WHAT IS ASKED:
Rewrite the stretch of records from the line containing "How do I perform: Open" through the line containing "Action: point(174,208)", putting "passage" in place of "paragraph" and keeping everything else the same. Omit the pictures from your answer.

Recorded data
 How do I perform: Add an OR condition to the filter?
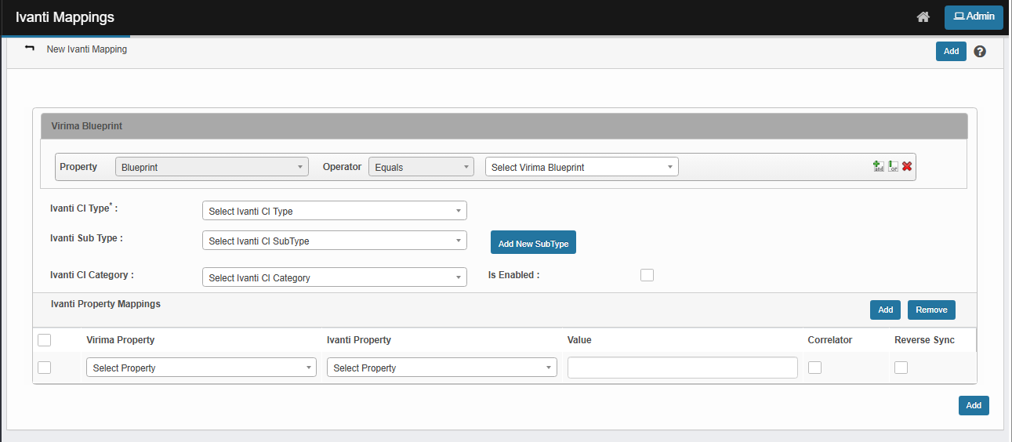(x=893, y=166)
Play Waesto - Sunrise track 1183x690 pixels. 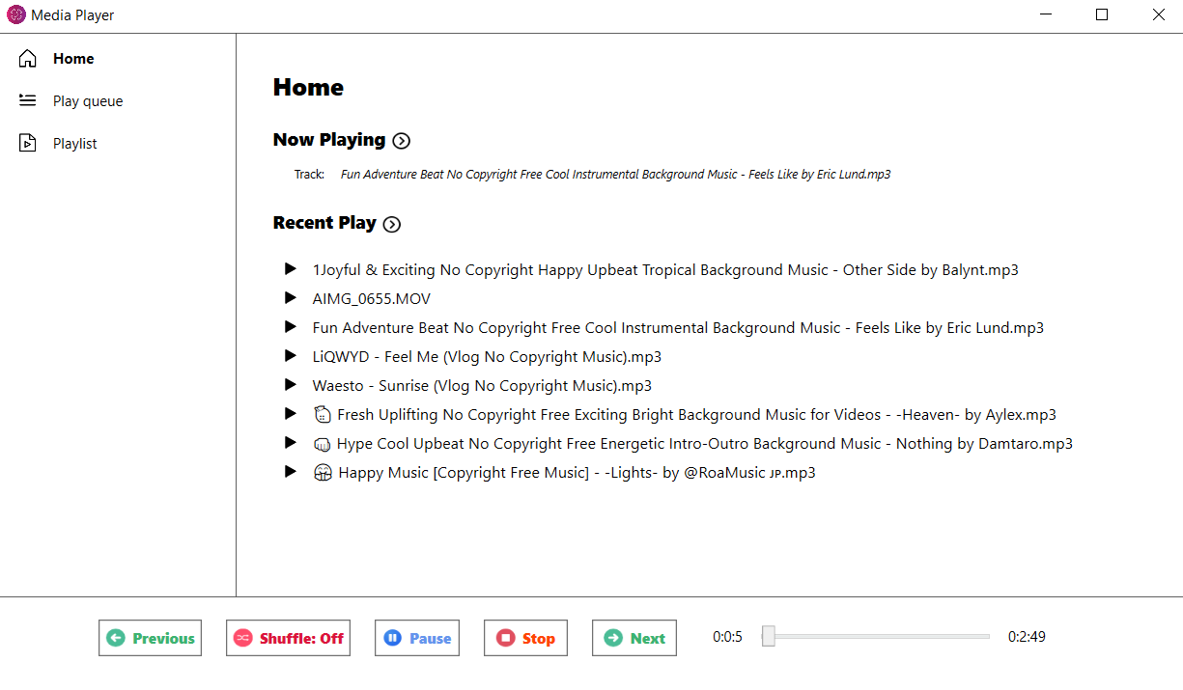(481, 385)
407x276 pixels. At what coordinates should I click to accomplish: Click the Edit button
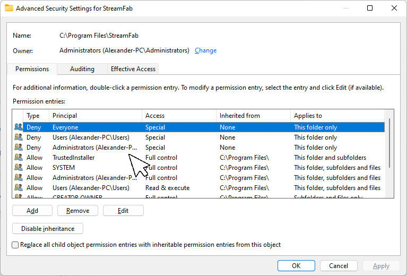click(x=123, y=211)
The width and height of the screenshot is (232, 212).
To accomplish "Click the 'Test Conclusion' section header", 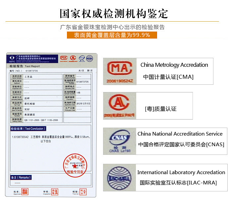I will tap(27, 129).
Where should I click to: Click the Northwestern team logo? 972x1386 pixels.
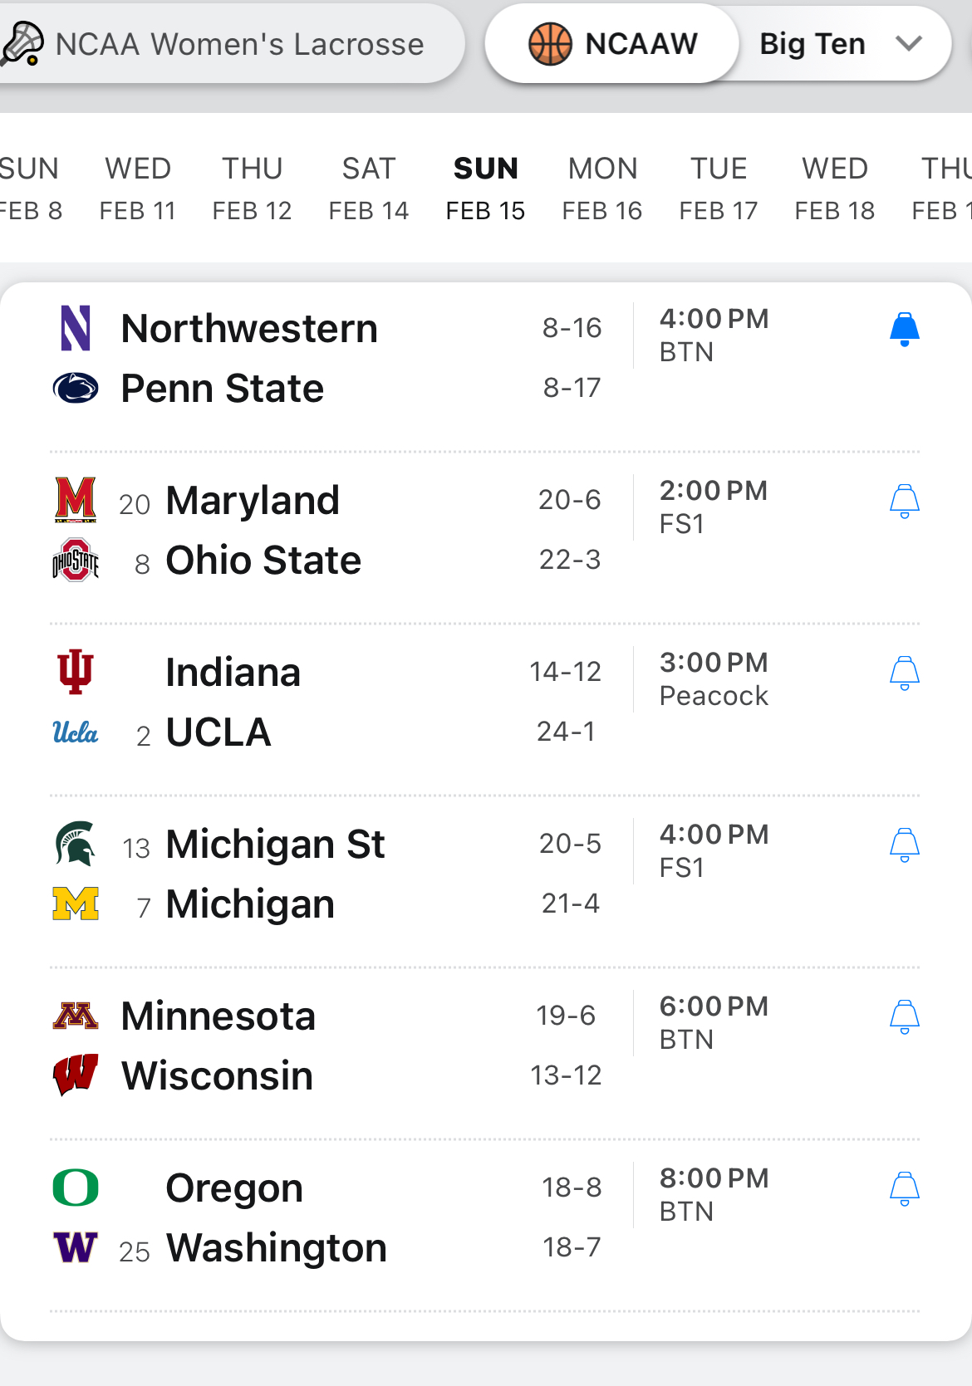click(76, 328)
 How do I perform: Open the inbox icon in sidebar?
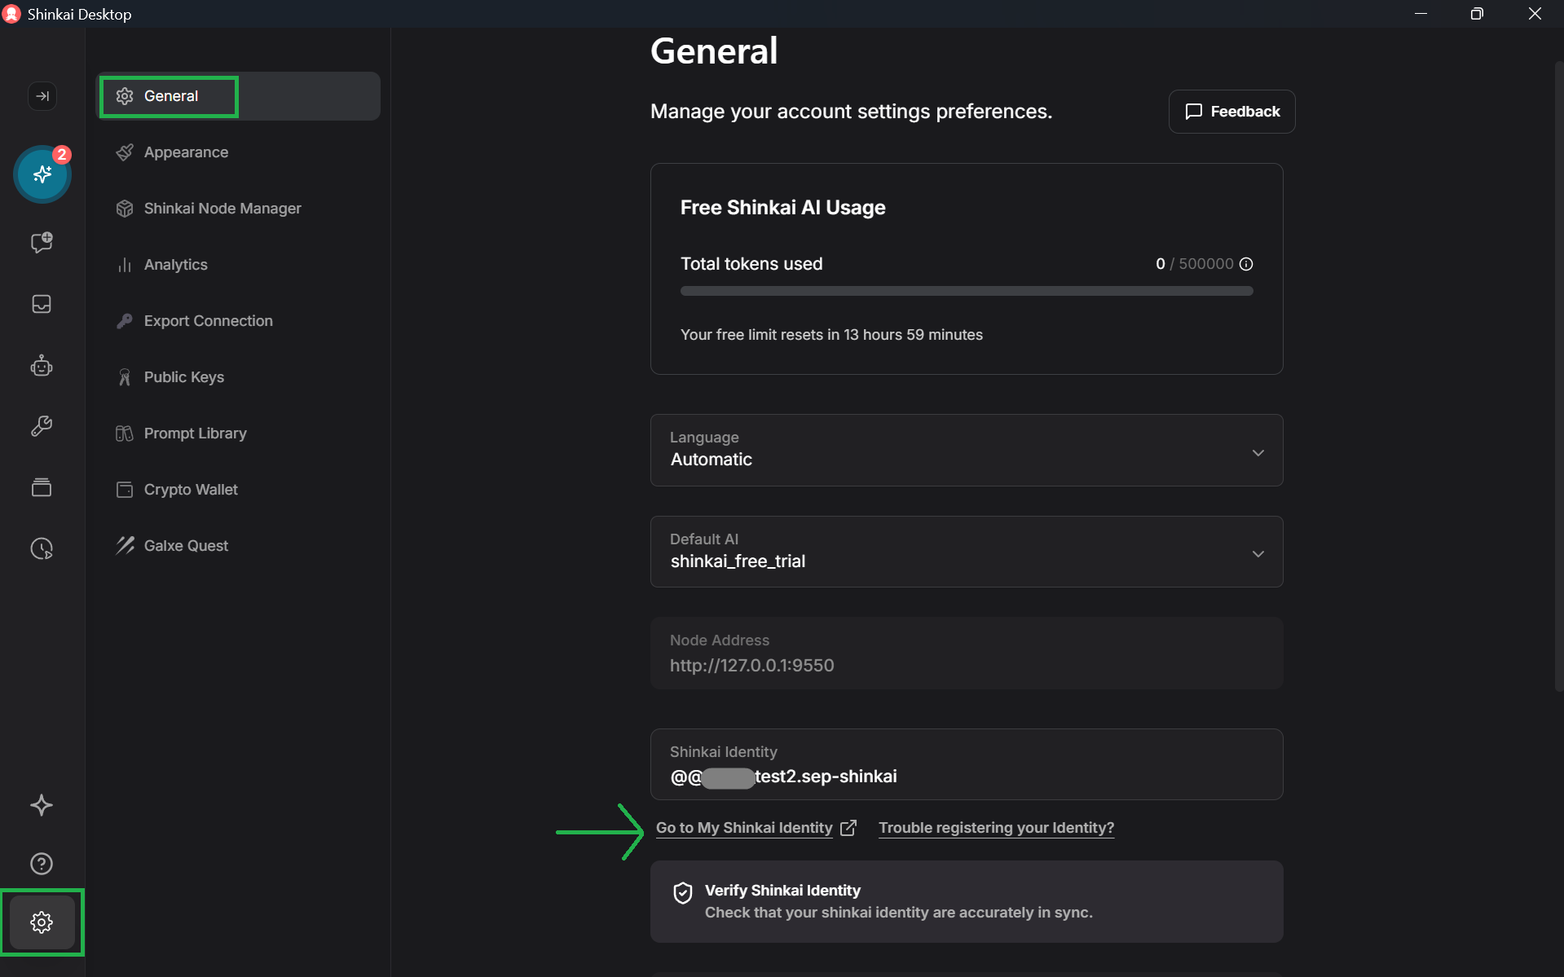[x=42, y=304]
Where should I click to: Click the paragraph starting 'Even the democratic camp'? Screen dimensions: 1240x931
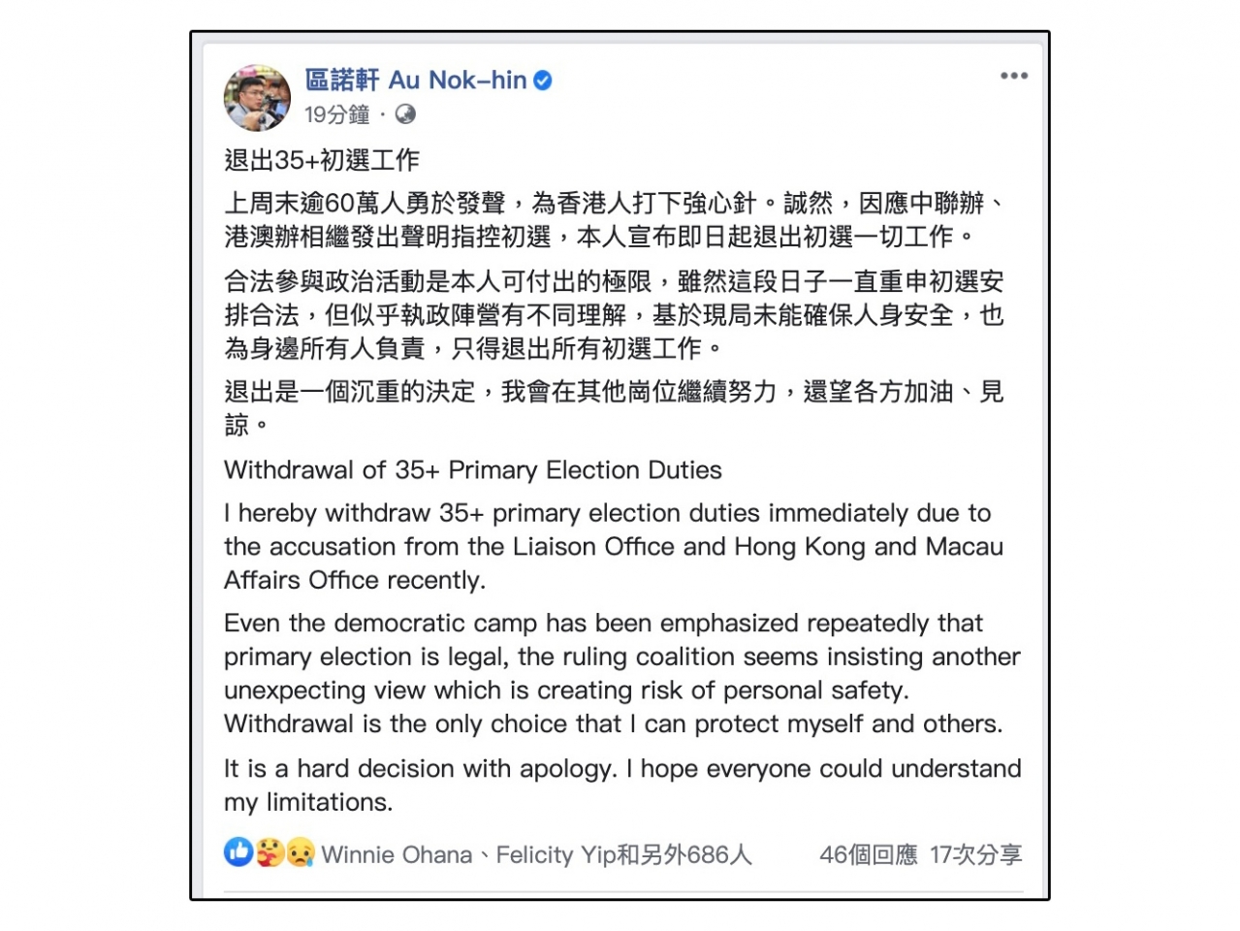point(620,673)
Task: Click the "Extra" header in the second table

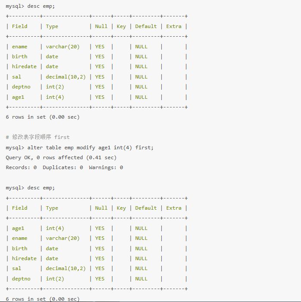Action: point(174,208)
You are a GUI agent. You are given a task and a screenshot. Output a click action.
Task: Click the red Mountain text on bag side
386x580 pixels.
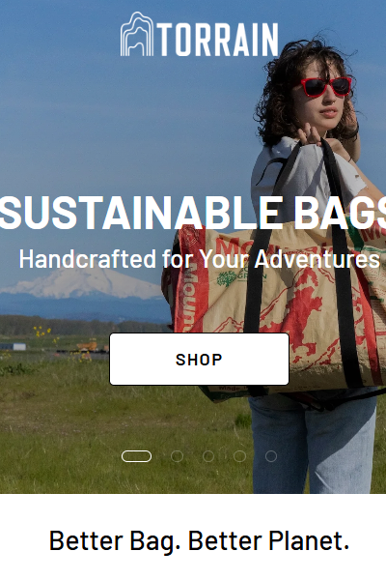188,298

CORRECT RESULT:
 How do I perform: Open the inbox icon in sidebar?
[x=42, y=304]
Where should I click to: Click the passage starting 'Even the democratic camp'? Screen dimensions: 1240x931
point(620,673)
Task: Click the "Extra" header in the second table

Action: point(174,208)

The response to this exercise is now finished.